Accompanying a re-created chuckwagon, an interactive screen describes such features as the wagon’s possum belly, which was the rawhide hammock stretched beneath the wagon bed for storing wood and dried cow chips to be used as fuel. Western and Eng-lish riding saddles, two of the museum’s many saddles on display, invite folks to “Climb Aboard and Feel the Difference!” between the two styles. In the gallery’s Stars Along the Rawhide Trail Theater, the 15-minute film Pointing Them North reenacts the 1866 drive from Cardwell Flats.
A rolling cylinder inscribed with definitions of ranching terms provides historical hilarity. “Hornswoggling,” for instance, refers to the dodging and wiggling movement by which a roped steer throws off the rope. An “owlhead” is a horse that can’t be trained, and a “pie-biter” is a steed that munches on chow in the camp kitchen. A “hassayampa,” named for the river in Arizona, is a tale-spinner who excessively redecorates the facts. To “mustard” the cattle is to excite or stir up the herd, and “fuzzy guzzy” was a game cowboys played with a small top.
The Chisholm Trail Heritage Museum is also home to the fascinating Horsemen of the Americas: Tinker Collection, amassed by Dr. Edward L. Tinker (1881-1968) and on permanent loan from the University of Texas at Austin. Artifacts from the collection, such as fine silver spurs, exquisite saddles, and carved stirrups, represent Latin American gaucho gear.

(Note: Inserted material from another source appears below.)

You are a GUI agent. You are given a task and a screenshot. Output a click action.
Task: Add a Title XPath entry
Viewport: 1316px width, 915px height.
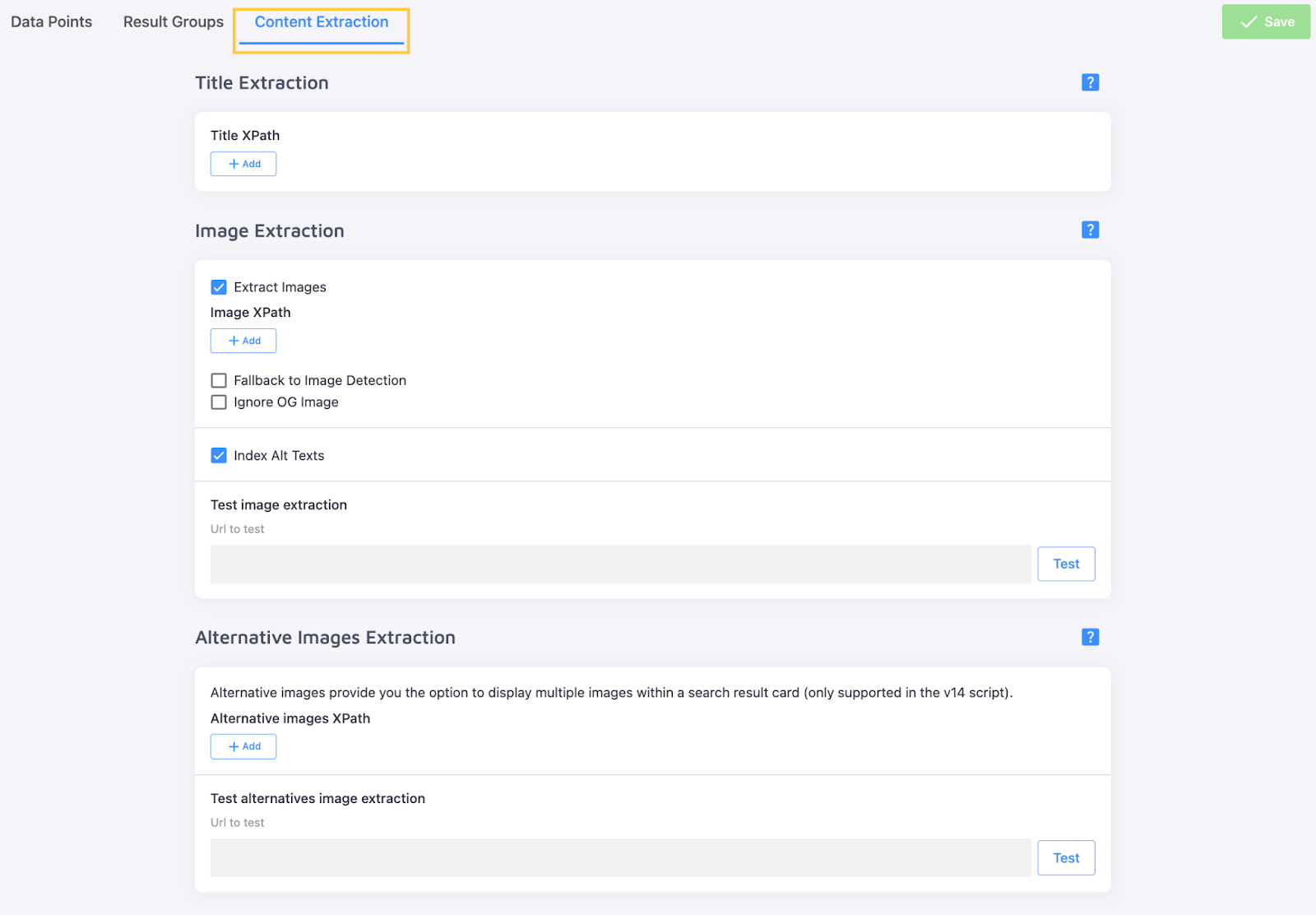[x=243, y=164]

Another of the museum’s memorable artifacts is the .41 caliber double-action Colt revolver that an El Paso sheriff took from gunslinger-turned-lawyer John Wesley Hardin shortly before Hardin was gunned down in a saloon in 1895.
While Hardin’s Wild West days and the Chisholm Trail are both long gone, the cowboy way is alive and well in places like the Guadalupe River Valley.
The Cowboy’s Legacy exhibit showcases contemporary ranching life with displays of working tools and short videos about Cuero spur maker Jimmy Koranek and saddle maker Tod Slone, along with videos of local cowboys at work.
About four miles north of Cuero on US 183, a historical marker recalls the significance of Cardwell Flats. Looking across the South Texas plains, you can practically hear the cattle lowing and the cowboys around the campfire singing: “I woke up one morning on the old Chisholm Trail; Rope in my hand and a cow by the tail. Com-a-ti-yi yippi yippi yea, yippi yea; Com-a-ti-yi yippi yippi yea.”